··· DATASET RECORDS ···
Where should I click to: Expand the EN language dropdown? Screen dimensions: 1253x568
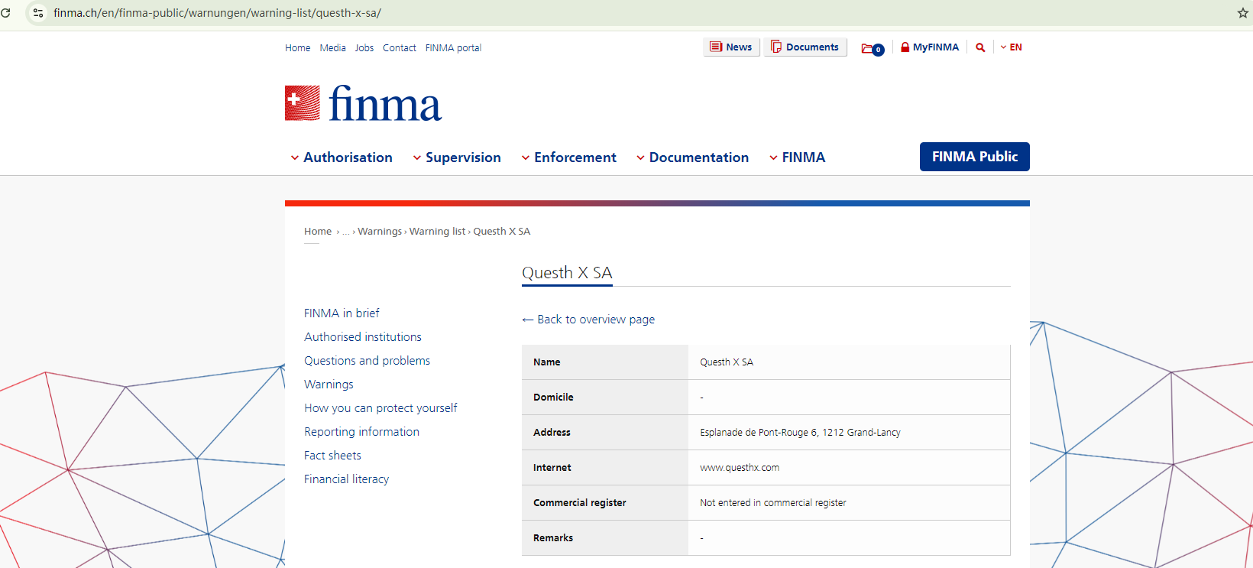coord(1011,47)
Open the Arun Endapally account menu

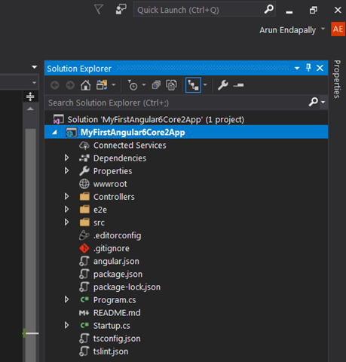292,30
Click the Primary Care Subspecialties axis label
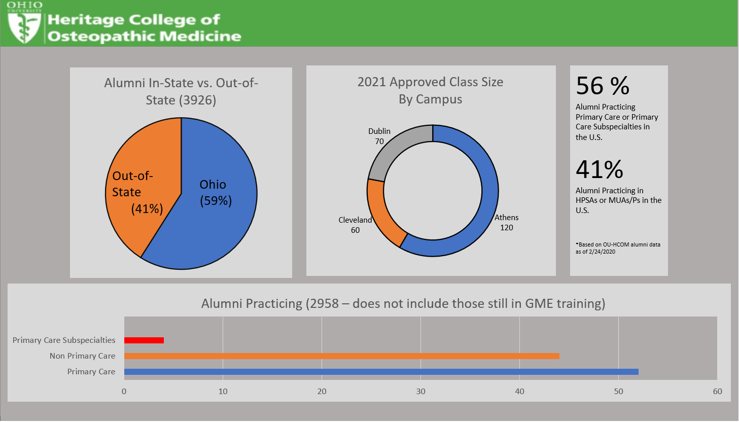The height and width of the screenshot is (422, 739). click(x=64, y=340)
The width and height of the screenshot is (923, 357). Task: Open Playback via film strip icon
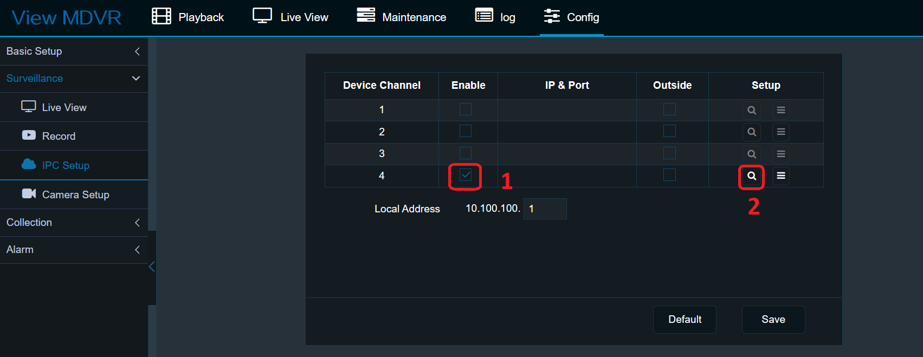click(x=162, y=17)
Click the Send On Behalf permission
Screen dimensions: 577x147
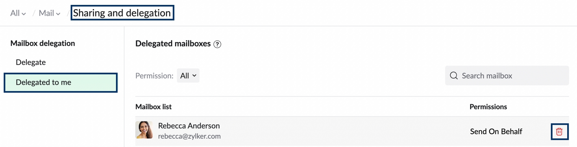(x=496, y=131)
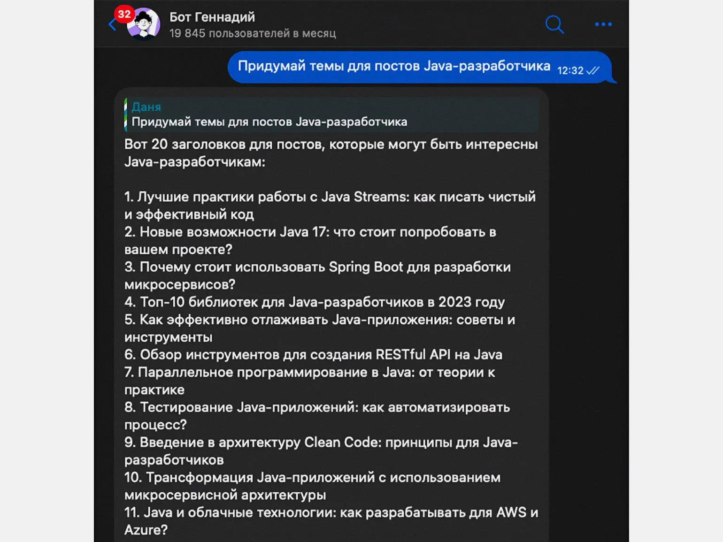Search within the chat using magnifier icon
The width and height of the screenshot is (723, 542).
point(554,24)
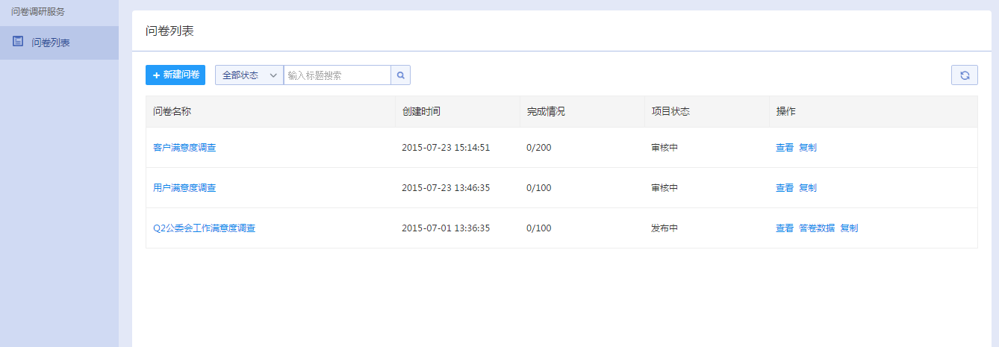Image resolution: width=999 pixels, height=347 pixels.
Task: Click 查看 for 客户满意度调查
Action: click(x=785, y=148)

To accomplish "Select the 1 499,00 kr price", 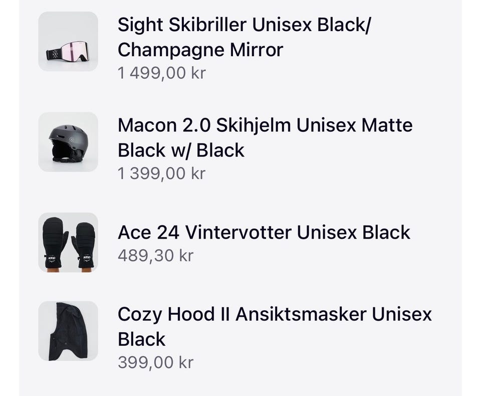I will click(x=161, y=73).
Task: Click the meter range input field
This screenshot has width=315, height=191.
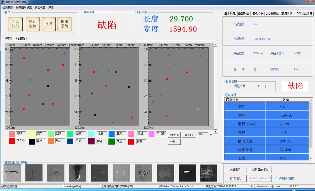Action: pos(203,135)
···
**WHAT YOU NEED TO DO**
"Click the Primary" marks the first line to copy, and "Click the Send On Behalf permission" marks the last. Repeat that stretch above exactly, with no pictures.

**EXERCISE RESPONSE**
Click the Primary Care Subspecialties axis label
The height and width of the screenshot is (422, 739). click(x=64, y=340)
The width and height of the screenshot is (923, 357). Task: Open Playback via film strip icon
click(x=162, y=17)
Click the Send On Behalf permission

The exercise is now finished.